Lines to restate from the data below: from the one containing "Adjust the Sharpening strength slider" to the one containing "Task: Pick the black data label text color", both included. Give them again exactly, and only them.
(Beginning of ENTRIES SUPPLIED)
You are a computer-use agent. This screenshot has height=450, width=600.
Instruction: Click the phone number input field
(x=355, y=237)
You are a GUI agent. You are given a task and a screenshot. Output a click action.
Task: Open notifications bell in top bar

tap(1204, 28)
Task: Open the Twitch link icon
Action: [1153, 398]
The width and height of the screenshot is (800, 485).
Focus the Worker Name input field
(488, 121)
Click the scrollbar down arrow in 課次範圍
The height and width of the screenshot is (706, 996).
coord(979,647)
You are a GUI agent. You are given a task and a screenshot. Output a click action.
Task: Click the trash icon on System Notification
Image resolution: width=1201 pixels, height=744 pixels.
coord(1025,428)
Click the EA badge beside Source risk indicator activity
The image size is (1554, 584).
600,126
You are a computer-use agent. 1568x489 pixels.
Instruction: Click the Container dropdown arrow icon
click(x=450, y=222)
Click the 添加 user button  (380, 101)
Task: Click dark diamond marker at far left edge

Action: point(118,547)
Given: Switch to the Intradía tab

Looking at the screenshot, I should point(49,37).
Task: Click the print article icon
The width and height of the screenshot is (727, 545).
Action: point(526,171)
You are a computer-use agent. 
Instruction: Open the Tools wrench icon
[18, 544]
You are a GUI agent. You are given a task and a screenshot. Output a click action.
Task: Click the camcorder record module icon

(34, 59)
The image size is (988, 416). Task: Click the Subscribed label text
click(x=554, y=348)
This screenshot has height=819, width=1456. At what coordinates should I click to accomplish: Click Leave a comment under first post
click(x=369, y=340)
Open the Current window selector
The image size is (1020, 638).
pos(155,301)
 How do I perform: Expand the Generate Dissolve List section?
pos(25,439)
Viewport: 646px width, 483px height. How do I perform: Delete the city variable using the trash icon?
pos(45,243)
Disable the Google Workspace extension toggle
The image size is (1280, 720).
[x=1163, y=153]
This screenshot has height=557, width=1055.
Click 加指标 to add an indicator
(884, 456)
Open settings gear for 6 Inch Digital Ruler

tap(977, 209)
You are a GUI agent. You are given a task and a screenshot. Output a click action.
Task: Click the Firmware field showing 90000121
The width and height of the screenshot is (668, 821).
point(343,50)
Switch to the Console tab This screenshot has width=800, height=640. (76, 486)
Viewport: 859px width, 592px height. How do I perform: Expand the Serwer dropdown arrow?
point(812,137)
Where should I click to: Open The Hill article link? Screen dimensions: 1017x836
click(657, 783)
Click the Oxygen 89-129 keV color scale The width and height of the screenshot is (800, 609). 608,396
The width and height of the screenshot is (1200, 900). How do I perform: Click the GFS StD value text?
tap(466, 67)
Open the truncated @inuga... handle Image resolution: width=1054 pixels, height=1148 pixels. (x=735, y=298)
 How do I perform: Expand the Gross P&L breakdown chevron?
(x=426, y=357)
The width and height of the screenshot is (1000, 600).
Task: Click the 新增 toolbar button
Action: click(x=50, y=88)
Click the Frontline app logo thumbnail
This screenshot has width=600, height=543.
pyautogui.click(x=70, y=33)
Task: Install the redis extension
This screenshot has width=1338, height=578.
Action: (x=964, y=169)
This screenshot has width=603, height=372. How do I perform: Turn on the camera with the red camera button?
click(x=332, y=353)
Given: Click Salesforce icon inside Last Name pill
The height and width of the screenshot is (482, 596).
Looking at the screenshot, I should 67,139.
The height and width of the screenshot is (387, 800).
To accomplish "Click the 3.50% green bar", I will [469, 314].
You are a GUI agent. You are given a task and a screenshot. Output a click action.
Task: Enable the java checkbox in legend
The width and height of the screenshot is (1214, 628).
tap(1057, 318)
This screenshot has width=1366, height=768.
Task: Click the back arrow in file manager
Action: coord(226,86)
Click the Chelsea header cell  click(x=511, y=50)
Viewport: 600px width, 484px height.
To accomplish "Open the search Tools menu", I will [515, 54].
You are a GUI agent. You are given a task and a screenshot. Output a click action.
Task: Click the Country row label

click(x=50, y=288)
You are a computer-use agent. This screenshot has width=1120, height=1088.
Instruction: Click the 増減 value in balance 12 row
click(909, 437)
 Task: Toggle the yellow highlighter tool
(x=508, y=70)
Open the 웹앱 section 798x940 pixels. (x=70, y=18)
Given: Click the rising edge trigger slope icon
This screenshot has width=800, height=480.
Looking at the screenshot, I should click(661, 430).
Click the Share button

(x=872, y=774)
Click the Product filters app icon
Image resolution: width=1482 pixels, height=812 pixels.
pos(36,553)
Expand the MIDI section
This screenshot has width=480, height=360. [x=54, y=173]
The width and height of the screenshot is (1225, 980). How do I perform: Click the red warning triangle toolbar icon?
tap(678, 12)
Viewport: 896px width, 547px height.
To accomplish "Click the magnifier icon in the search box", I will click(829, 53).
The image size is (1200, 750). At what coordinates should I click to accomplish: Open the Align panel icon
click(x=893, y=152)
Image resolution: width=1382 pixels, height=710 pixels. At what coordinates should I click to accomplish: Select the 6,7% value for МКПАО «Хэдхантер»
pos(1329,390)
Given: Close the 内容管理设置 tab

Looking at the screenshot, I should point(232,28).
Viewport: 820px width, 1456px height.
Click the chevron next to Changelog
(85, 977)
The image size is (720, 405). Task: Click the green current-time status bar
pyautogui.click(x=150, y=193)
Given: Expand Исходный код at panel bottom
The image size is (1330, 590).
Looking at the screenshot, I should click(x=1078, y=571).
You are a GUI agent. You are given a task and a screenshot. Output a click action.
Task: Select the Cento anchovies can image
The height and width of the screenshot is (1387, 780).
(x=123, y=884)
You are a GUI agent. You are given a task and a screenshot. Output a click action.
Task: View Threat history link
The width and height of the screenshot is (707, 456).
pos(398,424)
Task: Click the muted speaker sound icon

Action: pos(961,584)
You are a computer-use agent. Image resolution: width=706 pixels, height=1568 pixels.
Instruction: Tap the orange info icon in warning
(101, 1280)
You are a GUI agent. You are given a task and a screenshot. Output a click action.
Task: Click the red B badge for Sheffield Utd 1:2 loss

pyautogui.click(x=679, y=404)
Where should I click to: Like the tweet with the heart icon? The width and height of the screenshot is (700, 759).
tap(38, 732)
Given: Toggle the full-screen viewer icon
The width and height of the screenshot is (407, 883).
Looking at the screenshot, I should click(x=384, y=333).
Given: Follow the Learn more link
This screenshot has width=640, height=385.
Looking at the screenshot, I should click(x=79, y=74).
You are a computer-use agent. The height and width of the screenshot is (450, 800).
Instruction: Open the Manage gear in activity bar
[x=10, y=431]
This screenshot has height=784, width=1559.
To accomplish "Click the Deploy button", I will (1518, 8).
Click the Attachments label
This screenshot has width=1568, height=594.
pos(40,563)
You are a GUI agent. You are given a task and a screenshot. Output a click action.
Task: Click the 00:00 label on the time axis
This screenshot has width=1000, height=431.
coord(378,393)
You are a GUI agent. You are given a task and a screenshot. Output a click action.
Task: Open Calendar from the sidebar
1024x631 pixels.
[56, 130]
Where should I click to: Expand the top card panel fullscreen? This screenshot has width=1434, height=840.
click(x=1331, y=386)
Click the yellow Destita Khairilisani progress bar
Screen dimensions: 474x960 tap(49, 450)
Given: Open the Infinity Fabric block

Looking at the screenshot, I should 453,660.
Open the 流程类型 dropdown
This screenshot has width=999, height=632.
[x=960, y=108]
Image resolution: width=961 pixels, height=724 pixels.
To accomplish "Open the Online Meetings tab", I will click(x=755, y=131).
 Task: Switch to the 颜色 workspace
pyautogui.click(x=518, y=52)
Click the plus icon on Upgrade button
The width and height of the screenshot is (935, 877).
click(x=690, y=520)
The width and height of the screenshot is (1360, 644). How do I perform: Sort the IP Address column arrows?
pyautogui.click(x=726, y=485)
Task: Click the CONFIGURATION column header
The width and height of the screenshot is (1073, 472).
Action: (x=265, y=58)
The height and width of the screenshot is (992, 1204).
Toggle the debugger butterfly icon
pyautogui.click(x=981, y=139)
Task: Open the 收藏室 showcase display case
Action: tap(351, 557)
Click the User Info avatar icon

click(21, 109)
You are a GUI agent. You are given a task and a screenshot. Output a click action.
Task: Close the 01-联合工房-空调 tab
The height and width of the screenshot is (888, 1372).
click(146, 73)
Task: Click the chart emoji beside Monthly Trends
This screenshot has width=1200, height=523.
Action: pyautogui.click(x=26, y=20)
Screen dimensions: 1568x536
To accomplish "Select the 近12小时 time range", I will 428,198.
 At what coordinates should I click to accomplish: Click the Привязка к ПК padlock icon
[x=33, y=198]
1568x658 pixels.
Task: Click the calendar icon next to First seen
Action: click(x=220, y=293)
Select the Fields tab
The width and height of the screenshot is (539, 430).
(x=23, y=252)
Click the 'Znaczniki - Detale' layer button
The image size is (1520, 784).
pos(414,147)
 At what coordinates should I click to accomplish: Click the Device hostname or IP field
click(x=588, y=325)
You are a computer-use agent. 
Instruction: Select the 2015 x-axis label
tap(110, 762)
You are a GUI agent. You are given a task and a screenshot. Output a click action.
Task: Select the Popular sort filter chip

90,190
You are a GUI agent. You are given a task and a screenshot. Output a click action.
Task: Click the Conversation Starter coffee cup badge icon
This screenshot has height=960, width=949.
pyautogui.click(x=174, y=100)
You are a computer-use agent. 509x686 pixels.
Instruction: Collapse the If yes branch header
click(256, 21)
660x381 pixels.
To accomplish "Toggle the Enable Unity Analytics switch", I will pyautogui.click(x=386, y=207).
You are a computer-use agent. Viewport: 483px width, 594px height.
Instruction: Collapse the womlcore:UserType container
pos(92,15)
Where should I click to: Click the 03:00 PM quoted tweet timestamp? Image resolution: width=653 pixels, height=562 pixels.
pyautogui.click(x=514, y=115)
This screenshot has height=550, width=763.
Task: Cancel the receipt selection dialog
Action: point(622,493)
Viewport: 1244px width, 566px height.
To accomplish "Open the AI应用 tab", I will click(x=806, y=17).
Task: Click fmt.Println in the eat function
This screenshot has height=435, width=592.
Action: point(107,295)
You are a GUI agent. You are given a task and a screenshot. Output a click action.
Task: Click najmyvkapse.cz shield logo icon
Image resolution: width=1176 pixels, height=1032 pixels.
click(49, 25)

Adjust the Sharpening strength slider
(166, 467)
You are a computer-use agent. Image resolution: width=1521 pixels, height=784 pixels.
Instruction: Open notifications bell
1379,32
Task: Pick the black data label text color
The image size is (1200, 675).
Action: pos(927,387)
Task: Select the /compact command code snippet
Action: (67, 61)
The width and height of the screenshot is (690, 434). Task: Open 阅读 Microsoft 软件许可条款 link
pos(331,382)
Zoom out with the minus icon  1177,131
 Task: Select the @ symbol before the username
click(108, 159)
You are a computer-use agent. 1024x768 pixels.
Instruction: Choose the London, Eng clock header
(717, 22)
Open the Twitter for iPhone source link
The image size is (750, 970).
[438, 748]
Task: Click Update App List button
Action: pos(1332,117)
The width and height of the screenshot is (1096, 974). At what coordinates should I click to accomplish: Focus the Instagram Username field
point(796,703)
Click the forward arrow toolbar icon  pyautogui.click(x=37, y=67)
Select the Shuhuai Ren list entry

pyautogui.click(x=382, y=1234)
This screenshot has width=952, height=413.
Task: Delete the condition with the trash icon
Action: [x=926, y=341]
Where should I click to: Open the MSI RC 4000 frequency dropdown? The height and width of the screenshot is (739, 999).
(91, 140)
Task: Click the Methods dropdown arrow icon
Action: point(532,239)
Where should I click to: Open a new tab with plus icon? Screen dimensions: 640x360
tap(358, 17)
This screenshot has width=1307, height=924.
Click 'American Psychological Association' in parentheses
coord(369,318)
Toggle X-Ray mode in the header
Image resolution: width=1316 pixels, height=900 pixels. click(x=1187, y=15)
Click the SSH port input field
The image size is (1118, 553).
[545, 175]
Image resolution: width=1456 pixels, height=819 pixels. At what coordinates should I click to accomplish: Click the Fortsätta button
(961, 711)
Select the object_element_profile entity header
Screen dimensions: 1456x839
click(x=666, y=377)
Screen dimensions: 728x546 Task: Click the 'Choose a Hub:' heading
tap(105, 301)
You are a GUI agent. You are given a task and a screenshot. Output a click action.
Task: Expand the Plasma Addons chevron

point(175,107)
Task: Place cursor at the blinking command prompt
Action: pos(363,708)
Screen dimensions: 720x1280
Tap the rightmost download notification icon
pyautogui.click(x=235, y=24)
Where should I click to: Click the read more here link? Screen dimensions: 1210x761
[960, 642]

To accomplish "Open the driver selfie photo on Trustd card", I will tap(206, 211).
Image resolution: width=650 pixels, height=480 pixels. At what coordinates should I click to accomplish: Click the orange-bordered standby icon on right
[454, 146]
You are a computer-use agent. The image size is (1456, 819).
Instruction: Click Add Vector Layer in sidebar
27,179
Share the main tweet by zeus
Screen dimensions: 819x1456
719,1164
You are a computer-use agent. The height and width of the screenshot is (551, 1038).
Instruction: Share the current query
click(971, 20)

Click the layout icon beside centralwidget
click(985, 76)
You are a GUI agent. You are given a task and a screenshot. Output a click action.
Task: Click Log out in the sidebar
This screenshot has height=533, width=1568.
(End of ENTRIES SUPPLIED)
**WRITTEN SOLUTION**
Adjust the Sharpening strength slider
(166, 467)
You are a computer-use agent. Image resolution: width=1521 pixels, height=784 pixels.
Instruction: Open notifications bell
1379,32
Task: Pick the black data label text color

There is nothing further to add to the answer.